TfL spending £3.2m to replace Croydon bus shelters by March

CROYDON IN CRISIS: After four years of waiting in the wind and rain, the borough’s bus passengers are about to have much-missed street furniture replaced – but no thanks to Mayor Perry and our dysfunctional council.
PLUS: the official list of the locations for replacement shelters
EXCLUSIVE by STEVEN DOWNES

Re-instated: Transport for London is installing 99 bus shelters in the coming weeks

Transport for London is spending £3.2million to replace 99 bus shelters on the streets of Croydon that the borough’s incompetent senior council officials ordered to be ripped out in 2021 after they had struck a “deal” with an American con artist.

In total, around 110 bus stops will be equipped with shelters under the TfL programme – 75 sites fewer than Croydon Council had offered under its worthless £6.8million contract with Valo Smart City.
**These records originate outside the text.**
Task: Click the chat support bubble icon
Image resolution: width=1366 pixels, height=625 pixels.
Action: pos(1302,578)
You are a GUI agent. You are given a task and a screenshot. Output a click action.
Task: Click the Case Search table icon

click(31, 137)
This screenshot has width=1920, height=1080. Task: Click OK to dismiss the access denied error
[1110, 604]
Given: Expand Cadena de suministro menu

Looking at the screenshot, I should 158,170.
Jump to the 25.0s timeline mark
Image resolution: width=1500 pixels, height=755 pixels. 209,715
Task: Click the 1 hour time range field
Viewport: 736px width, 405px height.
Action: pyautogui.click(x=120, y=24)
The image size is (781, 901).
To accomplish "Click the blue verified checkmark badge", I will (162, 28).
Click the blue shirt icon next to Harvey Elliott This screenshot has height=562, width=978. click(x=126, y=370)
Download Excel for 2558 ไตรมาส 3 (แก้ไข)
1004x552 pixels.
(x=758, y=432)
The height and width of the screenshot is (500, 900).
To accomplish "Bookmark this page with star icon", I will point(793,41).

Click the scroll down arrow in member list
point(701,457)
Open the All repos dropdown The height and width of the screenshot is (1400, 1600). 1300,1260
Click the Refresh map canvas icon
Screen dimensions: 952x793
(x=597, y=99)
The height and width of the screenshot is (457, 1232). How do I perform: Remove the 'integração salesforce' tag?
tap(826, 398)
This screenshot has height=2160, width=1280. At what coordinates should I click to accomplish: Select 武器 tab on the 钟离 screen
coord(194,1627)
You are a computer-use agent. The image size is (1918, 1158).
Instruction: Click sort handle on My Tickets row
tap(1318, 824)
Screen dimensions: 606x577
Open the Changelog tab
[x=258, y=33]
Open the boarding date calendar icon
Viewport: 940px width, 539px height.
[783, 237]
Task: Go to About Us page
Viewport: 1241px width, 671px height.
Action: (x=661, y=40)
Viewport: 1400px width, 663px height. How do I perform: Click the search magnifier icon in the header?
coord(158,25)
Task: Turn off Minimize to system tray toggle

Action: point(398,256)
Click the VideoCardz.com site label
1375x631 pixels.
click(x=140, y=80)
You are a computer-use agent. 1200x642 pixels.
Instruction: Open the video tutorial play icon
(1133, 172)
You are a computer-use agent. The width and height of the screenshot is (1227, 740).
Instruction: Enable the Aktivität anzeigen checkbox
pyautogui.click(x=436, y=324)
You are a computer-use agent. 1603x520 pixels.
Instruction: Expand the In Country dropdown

TfL already operated some of its own bus shelters in the borough, and they installed four new shelters at town centre bus stops last year.

“We want to make bus journeys in Croydon more attractive and comfortable, which is why we’ve been working to ensure that, wherever possible, there are replacements for all 110 stops that had shelters in 2021,” a TfL spokesperson told Inside Croydon.

In 2020, when negotiating a “smart” shelters deal with American-owned Valo Smart City, Croydon officials included a total of 185 “sites” in the deal. But not all of these were bus shelters. Nearly 60 were roadside advertising columns or rectangular posts, all of which had a power supply to enable poster ads to be illuminated.

Work to install the 99 new shelters has started, with TfL promising that “all shelters will be in place by the end of March” – coming up to the fourth anniversary of when Croydon’s bungling council officials had the bus shelters removed.

“Shelters are being installed where there is the greatest need and where they can be most effective at improving journeys for passengers,” TfL told Inside Croydon.

“More than 88,000 people a day use the bus network in Croydon and the new shelters will encourage even more people to use one of the borough’s most affordable and sustainable modes of transport.

Carl Eddleston, TfL’s director of network management and resilience, said: “These new bus shelters will provide much needed travel infrastructure to the residents of Croydon and we’re delighted to be installing these 99 new shelters. London’s bus network plays a vital role in keeping the capital moving and we hope that these new shelters will encourage more local residents to use the network.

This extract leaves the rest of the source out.